If you are working on a feature branch and master keeps getting updates you will want to bring those changes into your branch. Doing this often avoids giant surprise conflicts on merge day and keeps CI from yelling at you. This guide shows the sane git commands to merge master into a branch while keeping your working tree tidy and your stress levels acceptable.
Short version first for the impatient humans. Then we will explain the drama in each step.
Change context to the branch that needs master updates. Replace feature-branch with your branch name.
git checkout feature-branch
# or the newer form
git switch feature-branch
Fetch remote changes and make sure your local master matches origin master. This ensures the merge brings the latest commits.
git fetch origin
git checkout master
git pull origin master
Go back to your branch and merge. If master can be fast forwarded there will be no merge commit. If not a merge commit will record the moment master landed in your branch.

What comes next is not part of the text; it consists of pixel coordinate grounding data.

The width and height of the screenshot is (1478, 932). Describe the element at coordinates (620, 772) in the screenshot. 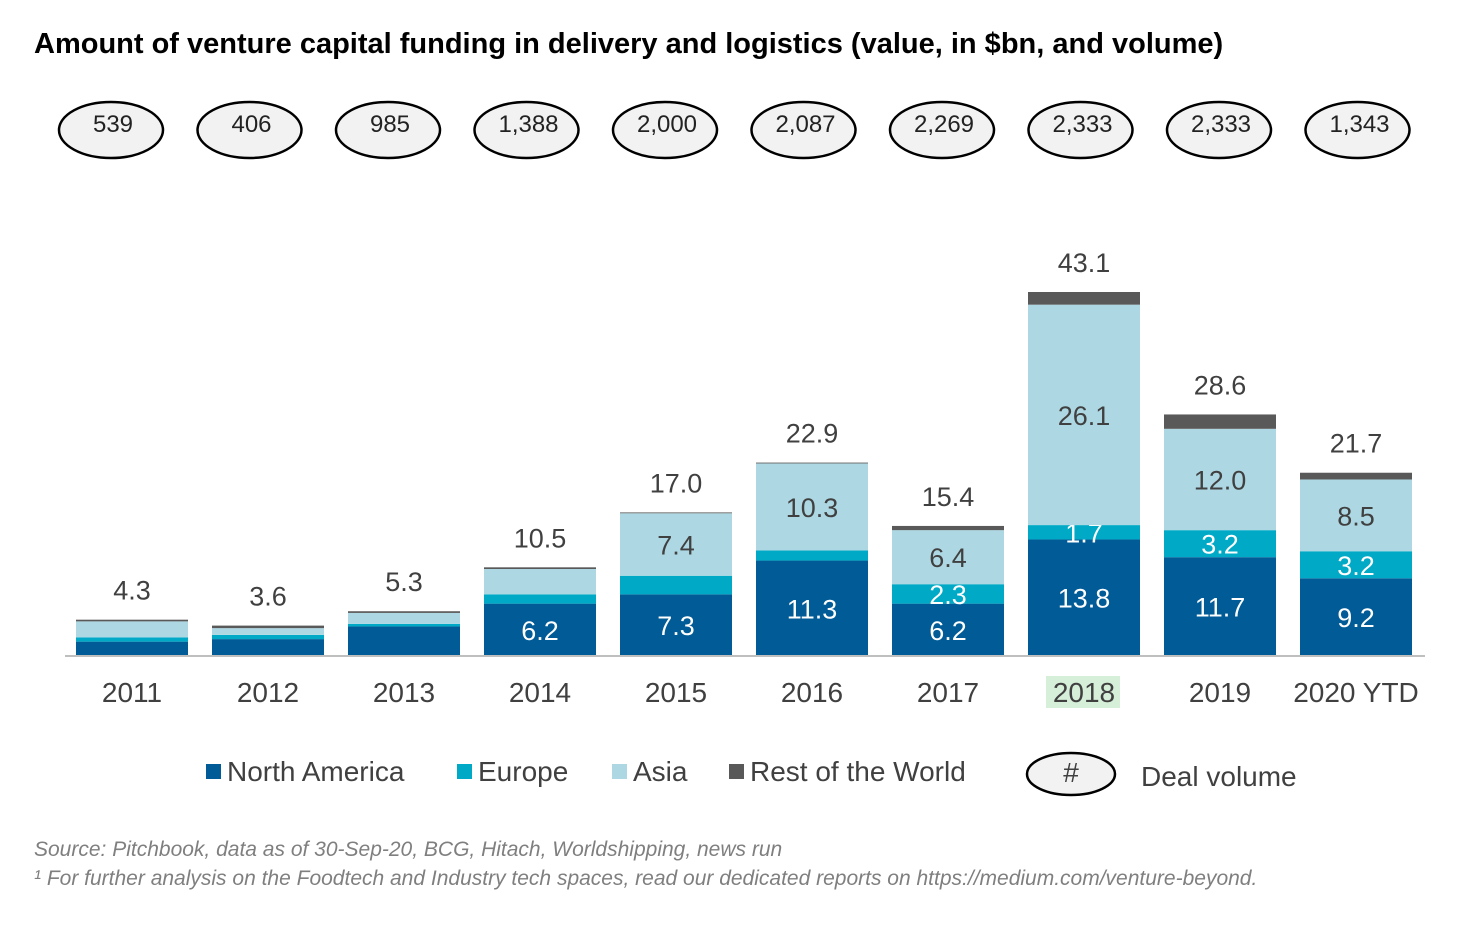

I see `legend-swatch-asia` at that location.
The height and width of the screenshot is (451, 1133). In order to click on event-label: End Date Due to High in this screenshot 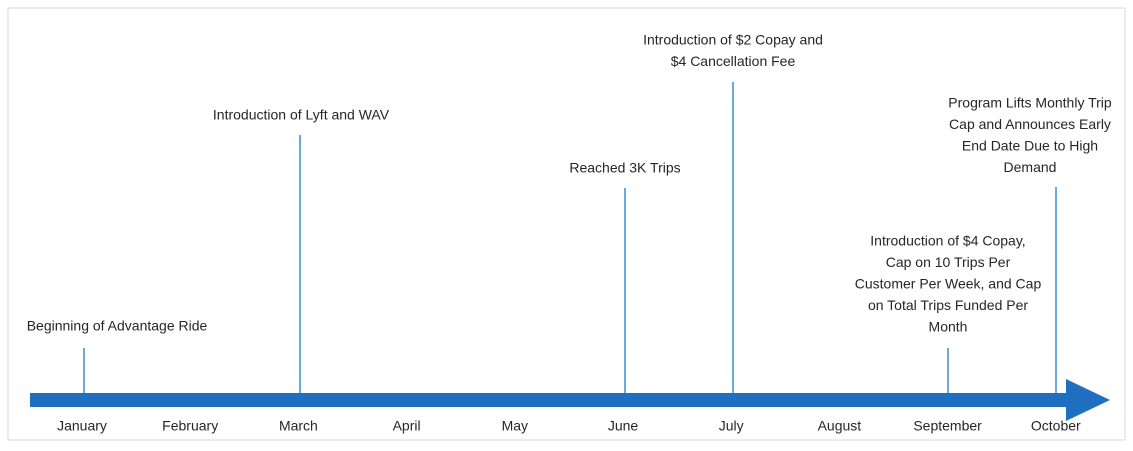, I will do `click(1030, 146)`.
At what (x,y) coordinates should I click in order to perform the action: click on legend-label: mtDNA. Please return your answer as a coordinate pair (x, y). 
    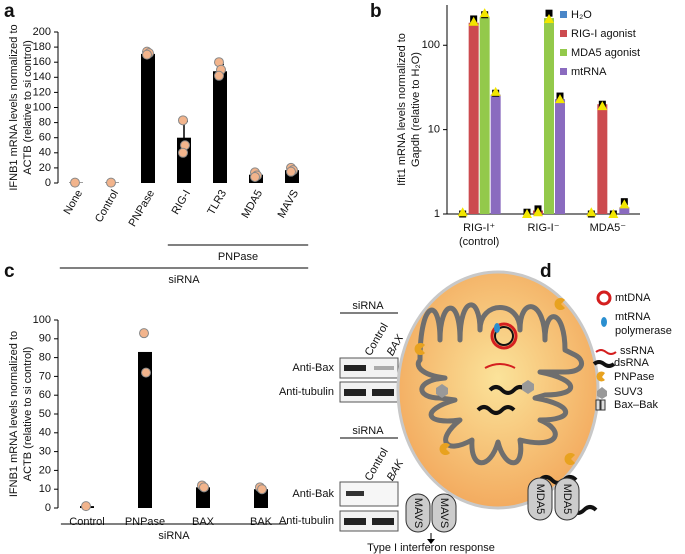
    Looking at the image, I should click on (633, 298).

git checkout feature-branch
git merge master
If you need a linear history consider rebasing instead of merging. Rebase rewrites commits and will cause trouble if the branch is shared with others. Use rebasing only when you know what you are doing.
If git reports conflicts run git status to see the files. Open each file, choose the correct code, then stage and finish the merge.
git status
# edit conflicted files
git add path/to/file
git commit
Pro tip If conflict resolution starts to look like therapy for code create a quick backup branch before you do anything drastic
git branch backup-feature-branch
git push origin feature-branch
Rebase moves your branch commits on top of master and gives a tidy linear history. Do not rebase commits that other people rely on. If your branch is private or you coordinate with reviewers rebase can be a nice option.
git checkout feature-branch
git rebase master
# resolve any rebase conflicts then
git rebase --continue
Merging master into a feature branch is a simple habit that prevents nasty surprises later. Keep your working tree clean backup if you are nervous and pick merge or rebase based on your team workflow. Do this often and your future self will thank you or at least not cry in the pull request comments.